Coronavirus cases are rising in virtually every state. The U.S. set a single-day high of 77,640 cases on Thursday, 12 days out from the election, according to NBC News. There were also more than 1,000 recorded deaths that day due to the virus, and given the expanding case load we are likely to see that tragic figure matched in the coming days. This “could become the largest coronavirus outbreak of the pandemic so far,” The Atlantic warns, with the virus now “found in every kind of American community, from tiny farm towns to affluent suburbs to bustling border cities.”

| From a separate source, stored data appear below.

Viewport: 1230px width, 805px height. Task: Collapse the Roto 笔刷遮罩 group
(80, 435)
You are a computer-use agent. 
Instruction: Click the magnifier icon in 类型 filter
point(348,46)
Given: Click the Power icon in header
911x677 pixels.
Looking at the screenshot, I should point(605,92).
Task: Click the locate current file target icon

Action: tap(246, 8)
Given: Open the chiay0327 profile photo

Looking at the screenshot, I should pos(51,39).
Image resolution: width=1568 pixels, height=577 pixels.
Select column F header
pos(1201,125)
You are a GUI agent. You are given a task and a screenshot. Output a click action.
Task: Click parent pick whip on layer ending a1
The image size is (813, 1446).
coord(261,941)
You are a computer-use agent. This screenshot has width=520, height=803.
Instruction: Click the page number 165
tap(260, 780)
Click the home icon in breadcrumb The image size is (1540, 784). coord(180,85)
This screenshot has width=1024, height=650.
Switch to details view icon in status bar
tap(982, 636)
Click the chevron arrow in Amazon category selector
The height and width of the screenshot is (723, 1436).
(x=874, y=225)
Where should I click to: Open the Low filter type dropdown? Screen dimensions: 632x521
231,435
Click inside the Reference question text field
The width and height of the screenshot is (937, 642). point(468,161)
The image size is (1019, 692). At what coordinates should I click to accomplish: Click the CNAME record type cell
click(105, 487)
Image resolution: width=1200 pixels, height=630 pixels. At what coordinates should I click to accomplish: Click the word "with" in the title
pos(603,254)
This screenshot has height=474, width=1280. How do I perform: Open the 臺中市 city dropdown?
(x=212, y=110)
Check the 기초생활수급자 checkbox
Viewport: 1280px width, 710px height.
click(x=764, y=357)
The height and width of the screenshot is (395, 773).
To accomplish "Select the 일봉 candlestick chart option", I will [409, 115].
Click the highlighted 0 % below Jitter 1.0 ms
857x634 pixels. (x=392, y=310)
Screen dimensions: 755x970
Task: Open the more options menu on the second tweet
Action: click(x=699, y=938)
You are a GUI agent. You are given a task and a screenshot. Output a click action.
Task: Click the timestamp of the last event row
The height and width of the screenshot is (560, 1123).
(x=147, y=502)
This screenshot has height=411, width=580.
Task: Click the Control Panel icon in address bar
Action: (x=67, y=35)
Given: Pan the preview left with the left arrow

It didn’t have to be this way. Public health experts have long predicted an autumn wave of cases, as Americans spend more time indoors and become more susceptible to the respiratory virus. Dr. Anthony Fauci, the top federal infectious disease expert, warned in April that the U.S. “could be in for a bad fall” if governments did not take sufficient precautions. “In my mind, it’s inevitable that we will have a return of the virus, or maybe even that it never went away,” he said. In September, he told the public not to “underestimate the potential of the pandemic,” adding, “We need to hunker down and get through this fall and winter, because it’s not going to be easy.”
But Trump wanted it to be easy, and he went looking for advisers who would tell Americans that it would be. He found them on his favorite cable news channel, with deadly results. For months, the network’s happy talk about the virus fueled the president’s skepticism about masks and other public health recommendations, his criticism of experts like Fauci, and his drive to focus on rehabilitating the economy rather than crushing the virus. He even plucked Dr. Scott Atlas, a neuroradiologist who echoed the Fox News take on the virus, from the network’s green room and placed him in charge of the federal government’s pandemic response.
We are seeing the fruits of Fox’s labor: Hundreds of thousands of Americans are dead, the economy is in shambles, and the virus is still raging out of control, with no end in sight.
But Trump is not changing course. “It will go away,” he said of the virus during Thursday night’s presidential debate, “and as I say, we're rounding the turn, we're rounding the corner, it's going away.” It’s a message ripped from a Fox prime-time show, not from reality.
Trump and his Fox propagandists are desperate to change the subject away from his mismanagement of the pandemic. That’s why they are dripping out opposition research about Biden’s son and berating the press for not spending more time talking about it. They are done with the virus, and they want the American public to be done with it, too. But the virus isn’t done with us.